四国以外の全国に配置され「貴婦人」と呼ばれた。大きく戦前型と戦後型に分けられる。
日中戦争への特需景気により輸送力の増強を迫られた国鉄は旧来の機関車をベースとし新機構を盛り込んだC54形とC55形を製造していた。
そして日中戦争のに突入する数ヶ月前にC55形の牽引力を20%上げた機関車が2機登場した。
この2機はC55形の63・64号機を名乗るはずだったが、新性能のためC57形という新形式が誕生した。
C55型で強化が必要であった板厚をC55型の14mmから16mmに変更し、動輪もスポーク輪からアメリカンボックス輪にされ補強された。
そのせいかC57形は初期トラブルもなく現場には歓迎され、1次型138両と2次型31両が一気に製造された。
またC55形よりも洗練されたそのスタイルからファンに貴婦人と親しまれるようになった。

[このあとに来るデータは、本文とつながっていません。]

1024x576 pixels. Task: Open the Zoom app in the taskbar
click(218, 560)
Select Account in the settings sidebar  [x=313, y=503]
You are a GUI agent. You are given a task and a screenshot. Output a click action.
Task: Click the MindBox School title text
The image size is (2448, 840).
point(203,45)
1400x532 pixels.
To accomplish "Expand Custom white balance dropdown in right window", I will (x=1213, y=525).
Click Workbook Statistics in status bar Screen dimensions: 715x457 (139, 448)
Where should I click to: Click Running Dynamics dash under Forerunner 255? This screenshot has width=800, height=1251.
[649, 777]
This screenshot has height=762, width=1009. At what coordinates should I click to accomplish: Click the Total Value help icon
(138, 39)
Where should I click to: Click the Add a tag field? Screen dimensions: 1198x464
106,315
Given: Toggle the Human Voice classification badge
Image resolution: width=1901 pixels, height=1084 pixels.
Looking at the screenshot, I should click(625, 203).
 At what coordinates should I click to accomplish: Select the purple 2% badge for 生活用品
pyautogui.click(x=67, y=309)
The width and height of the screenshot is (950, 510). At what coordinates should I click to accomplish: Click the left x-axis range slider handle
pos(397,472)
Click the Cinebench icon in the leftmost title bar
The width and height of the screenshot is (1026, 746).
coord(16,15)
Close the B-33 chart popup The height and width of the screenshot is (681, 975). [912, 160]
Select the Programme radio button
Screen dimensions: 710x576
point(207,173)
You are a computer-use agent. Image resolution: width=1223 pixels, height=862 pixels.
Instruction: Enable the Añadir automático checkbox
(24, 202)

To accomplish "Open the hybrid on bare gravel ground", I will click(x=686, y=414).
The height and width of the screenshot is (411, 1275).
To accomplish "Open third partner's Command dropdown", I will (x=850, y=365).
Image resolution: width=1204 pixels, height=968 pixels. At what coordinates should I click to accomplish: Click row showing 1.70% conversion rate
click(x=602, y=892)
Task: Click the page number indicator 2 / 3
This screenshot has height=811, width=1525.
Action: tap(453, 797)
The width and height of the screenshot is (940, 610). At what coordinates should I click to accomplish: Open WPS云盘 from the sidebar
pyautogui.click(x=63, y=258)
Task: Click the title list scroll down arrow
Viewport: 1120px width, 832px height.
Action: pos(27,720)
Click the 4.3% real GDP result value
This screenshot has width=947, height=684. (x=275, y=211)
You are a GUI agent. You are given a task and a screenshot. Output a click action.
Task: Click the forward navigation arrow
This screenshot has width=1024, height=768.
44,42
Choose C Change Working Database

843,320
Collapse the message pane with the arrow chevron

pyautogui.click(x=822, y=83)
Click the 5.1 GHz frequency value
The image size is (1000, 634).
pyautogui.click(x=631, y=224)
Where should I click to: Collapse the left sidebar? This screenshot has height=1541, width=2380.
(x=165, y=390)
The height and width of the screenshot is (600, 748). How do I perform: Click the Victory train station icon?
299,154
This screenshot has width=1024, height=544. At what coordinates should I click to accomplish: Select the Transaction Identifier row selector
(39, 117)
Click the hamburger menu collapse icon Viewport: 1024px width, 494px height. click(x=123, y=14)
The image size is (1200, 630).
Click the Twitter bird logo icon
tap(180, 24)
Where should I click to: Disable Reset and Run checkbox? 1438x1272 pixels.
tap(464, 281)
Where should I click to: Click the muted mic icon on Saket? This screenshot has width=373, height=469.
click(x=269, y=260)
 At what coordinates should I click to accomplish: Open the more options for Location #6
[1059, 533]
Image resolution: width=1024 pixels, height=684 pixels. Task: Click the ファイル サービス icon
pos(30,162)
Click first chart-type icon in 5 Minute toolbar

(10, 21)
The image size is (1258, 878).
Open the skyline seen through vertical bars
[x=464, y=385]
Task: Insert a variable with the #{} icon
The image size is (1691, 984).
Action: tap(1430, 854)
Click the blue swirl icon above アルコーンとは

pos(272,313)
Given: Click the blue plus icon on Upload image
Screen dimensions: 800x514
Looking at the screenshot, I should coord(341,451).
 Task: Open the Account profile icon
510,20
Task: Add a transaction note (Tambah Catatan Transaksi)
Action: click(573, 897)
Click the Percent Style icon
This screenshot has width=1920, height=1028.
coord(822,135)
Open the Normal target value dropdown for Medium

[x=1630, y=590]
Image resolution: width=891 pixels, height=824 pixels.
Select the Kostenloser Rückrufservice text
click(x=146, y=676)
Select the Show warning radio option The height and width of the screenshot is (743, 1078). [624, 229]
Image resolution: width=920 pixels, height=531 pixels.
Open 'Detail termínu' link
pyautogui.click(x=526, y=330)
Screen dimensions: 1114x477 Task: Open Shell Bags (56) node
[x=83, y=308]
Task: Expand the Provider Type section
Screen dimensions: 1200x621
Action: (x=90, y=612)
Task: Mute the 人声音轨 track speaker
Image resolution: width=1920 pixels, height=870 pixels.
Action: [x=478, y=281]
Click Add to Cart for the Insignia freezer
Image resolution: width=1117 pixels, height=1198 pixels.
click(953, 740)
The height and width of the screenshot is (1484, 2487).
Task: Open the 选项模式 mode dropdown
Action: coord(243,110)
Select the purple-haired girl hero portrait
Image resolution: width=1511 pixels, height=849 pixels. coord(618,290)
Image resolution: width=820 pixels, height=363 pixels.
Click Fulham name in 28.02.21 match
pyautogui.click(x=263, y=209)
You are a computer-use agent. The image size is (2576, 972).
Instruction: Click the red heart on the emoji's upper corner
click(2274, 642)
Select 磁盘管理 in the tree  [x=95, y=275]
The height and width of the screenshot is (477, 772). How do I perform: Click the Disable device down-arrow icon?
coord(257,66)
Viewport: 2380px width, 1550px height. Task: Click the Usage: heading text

戦後になって引き揚げ列車や買出し列車などの旅客需要が急増したため、C57形は準幹線用とされ3次型20両と4次型12両が製造された。
4次型は新設計やデフの切り欠けにより戦前型にあった優雅なスタイルは失われた。
幹線や準幹線で「かもめ」や最後の蒸気機関車定期運用となった急行日南などを30年以上担当し続けた。
その後は宗谷線、室蘭線、羽越線、紀勢線、山陰線、播但線、日豊本線、吉都線などを主にローカル運用で余生を過ごした。